» **Action item**
Any pictures in the records below should be skipped; write out everything else exactly.

» **Records supplied**
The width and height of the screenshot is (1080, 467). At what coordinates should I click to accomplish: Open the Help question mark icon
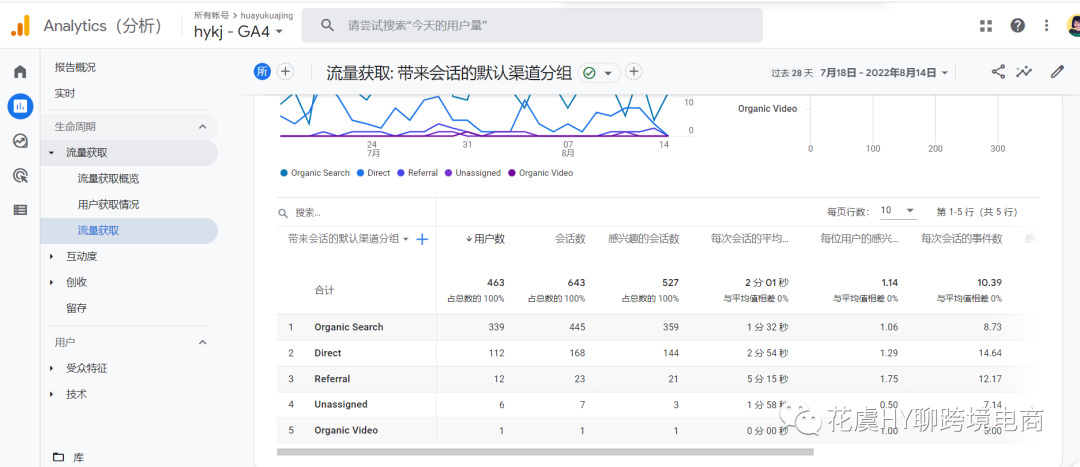(x=1017, y=26)
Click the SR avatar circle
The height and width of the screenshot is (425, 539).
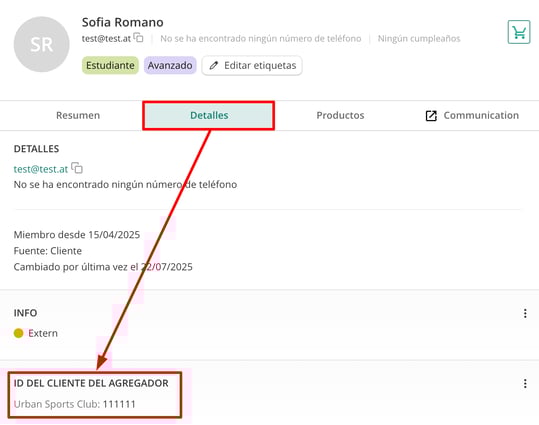pyautogui.click(x=42, y=44)
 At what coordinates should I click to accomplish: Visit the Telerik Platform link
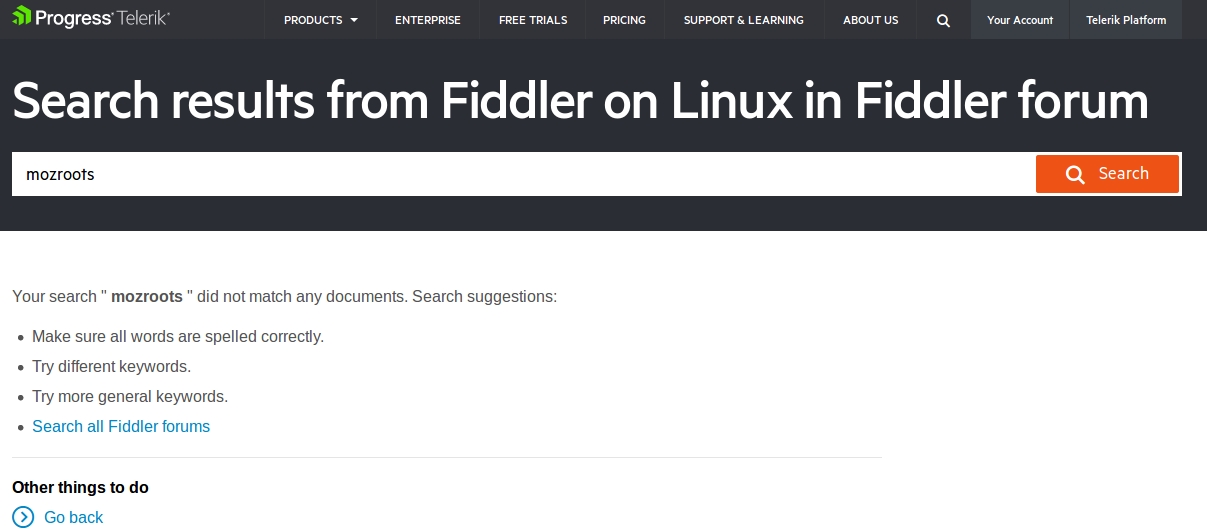[1126, 20]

» **Solution for this problem**
The width and height of the screenshot is (1080, 467). At what coordinates should I click to accomplish: Open the Help question mark icon
(x=1017, y=26)
Click the SR avatar circle
The height and width of the screenshot is (425, 539).
pyautogui.click(x=42, y=44)
 At what coordinates should I click to accomplish: Visit the Telerik Platform link
[1126, 20]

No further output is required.